Item #10302 View Of New Bedford. From the Fort near Fairhaven. artist, publisher.
The Earliest American View of New Bedford
New Bedford, Massachusetts.
[Boston, 1845]

View Of New Bedford. From the Fort near Fairhaven.

18 x 25 ¼ inches, Two-color lithograph finished with fine hand color of the period. Mounted on heavy stock, a few marginal losses & splits, bit of foxing, else very good.

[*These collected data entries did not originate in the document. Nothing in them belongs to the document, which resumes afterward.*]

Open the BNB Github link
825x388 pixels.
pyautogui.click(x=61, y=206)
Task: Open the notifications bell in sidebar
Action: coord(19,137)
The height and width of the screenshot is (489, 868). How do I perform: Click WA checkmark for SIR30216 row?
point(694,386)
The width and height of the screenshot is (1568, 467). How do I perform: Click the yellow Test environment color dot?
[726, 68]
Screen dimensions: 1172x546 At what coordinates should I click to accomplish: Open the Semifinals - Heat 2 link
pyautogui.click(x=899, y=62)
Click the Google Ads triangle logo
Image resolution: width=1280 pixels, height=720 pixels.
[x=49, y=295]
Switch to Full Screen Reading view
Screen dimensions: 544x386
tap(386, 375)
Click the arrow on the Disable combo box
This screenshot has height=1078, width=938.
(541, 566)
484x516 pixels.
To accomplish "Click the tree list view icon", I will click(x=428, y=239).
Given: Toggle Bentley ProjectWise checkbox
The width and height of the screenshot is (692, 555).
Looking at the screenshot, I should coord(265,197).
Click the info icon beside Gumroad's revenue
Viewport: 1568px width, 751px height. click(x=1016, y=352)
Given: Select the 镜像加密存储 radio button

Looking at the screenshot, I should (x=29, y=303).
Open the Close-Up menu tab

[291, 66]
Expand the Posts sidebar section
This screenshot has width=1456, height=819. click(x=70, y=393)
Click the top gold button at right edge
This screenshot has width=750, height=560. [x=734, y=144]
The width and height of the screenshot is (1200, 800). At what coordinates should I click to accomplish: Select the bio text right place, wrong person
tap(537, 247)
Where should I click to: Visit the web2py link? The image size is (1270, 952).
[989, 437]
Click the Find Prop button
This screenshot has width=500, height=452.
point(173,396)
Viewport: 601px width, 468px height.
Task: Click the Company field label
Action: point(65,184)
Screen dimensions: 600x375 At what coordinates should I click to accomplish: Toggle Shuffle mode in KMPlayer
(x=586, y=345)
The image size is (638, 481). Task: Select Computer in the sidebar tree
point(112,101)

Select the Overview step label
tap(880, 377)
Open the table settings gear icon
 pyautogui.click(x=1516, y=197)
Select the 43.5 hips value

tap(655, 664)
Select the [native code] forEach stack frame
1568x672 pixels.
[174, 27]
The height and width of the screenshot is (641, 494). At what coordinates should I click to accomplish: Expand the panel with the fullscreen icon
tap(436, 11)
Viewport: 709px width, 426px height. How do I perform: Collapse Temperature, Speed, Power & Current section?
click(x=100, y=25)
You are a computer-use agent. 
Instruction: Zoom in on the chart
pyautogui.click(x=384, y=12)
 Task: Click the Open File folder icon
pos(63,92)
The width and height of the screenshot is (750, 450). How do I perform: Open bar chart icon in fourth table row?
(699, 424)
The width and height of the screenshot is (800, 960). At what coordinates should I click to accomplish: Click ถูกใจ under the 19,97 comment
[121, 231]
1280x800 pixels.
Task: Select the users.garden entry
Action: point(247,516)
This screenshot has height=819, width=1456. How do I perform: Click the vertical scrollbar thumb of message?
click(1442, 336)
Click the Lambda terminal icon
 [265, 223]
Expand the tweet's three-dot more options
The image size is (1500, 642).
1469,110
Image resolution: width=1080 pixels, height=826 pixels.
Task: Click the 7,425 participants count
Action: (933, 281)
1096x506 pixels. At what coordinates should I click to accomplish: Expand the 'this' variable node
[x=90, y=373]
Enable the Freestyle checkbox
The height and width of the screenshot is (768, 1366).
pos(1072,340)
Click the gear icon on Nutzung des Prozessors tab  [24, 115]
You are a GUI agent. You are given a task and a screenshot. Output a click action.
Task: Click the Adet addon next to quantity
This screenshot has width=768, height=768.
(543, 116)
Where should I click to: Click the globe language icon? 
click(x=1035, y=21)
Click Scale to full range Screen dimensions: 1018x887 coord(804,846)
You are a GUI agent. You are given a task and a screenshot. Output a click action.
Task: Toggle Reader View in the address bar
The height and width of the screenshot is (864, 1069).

Rare. A finely executed view of the great whaling port by the important American luminist, maritime artist, Fitz Hugh Lane. It is the earliest view of New Bedford listed by Reps. Depicted here is the New Bedford that Ishmael of Moby Dick, published in 1851, would have known.
Fitz Hugh Lane (1804-1865) was born in Gloucester, Massachusetts, and in the early part of his career was primarily a printmaker. He apprenticed with Pendleton’s Lithography in Boston from 1832 to 1847. However, this work lists Lane (unless it was a different Lane) along with Scott as the lithographic company involved. It appears that Lane’s career as a printmaker and painter ran in parallel to some extent, as he often produced lithographs from his own paintings. In time, the demand for his paintings was such that that he abandoned printmaking altogether. The somewhat unusual “credits” given for this work suggest the above pattern. Lane is listed as the “del.[ineator]” i.e. the artist of this work, but after a sketch by another maritime artist, Alban Jasper Conant. Then, as suggested above, Lane likely also performed the lithography.
Lane’s intimate acquaintance with the world of the waterfront is much in evidence in this work. The riggings, sail and hull shapes of the many and various vessels in the view are all realized with great precision. In fact, the terrestrial foreground seems a bit crude by comparison. Also a suggestion of the luminist painter to come can be seen in the partially careened vessel at right with its sensitive treatment of light and shadow. In the very center of the view is the steam ship, “Massachusetts,” suggesting that such vessels were still particularly noteworthy at the time. New Bedford’s crowded waterfront is also rendered in considerable detail.


* Reps 1552; not in Deak but cf. 546.